Надежда Васильевна, оказалась права, − разобраться в математических премудростях Насте стоило больших трудов и времени. Но терпение и труд, как известно, перетрут и не такие преграды, − в конце концов, она начала кое-что понимать и даже стала обдумывать, как все эти уравнения соотнести с миром наночастиц. А ведь их можно применить, размышляла Настя, и не только к наночастицам. Можно и к частицам, из которых состоят поля. И вдруг ей на ум пришла мысль об инфо, придуманных Вадимом.

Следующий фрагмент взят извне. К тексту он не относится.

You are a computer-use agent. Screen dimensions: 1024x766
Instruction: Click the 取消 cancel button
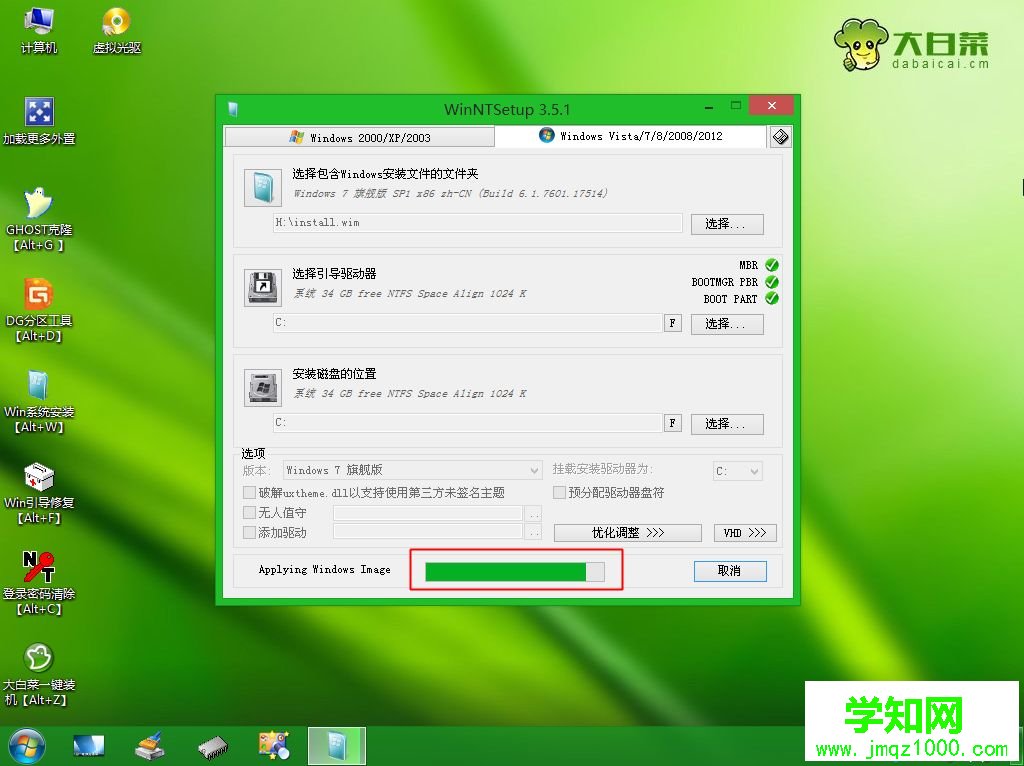coord(729,570)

Правда, то были частицы информационного поля. Эх, знать бы хоть немножко об этих частицах, можно было бы такой прорыв сделать в создании теории инфо! Вадим, Вадим, ну почему у нас с тобой все сложилось так плохо?

Интересно, вспоминает ли он о ней? Конечно, вспоминает, − еще бы не вспоминал. Думает ли по-прежнему о ней плохо? А почему, собственно, он должен плохо обо мне думать? − вдруг пришла на ум мысль, от которой она даже остановилась. Ведь все произошло по его инициативе. Он же знал, что и как будет, − у него уже такое было и, наверно, не раз. Хотя бы с той же Анечкой. Но ведь не стал он ее презирать после этого. Не любил, но ведь и не презирал. Почему же она, Настя, решила, что он будет к ней так ужасно относиться?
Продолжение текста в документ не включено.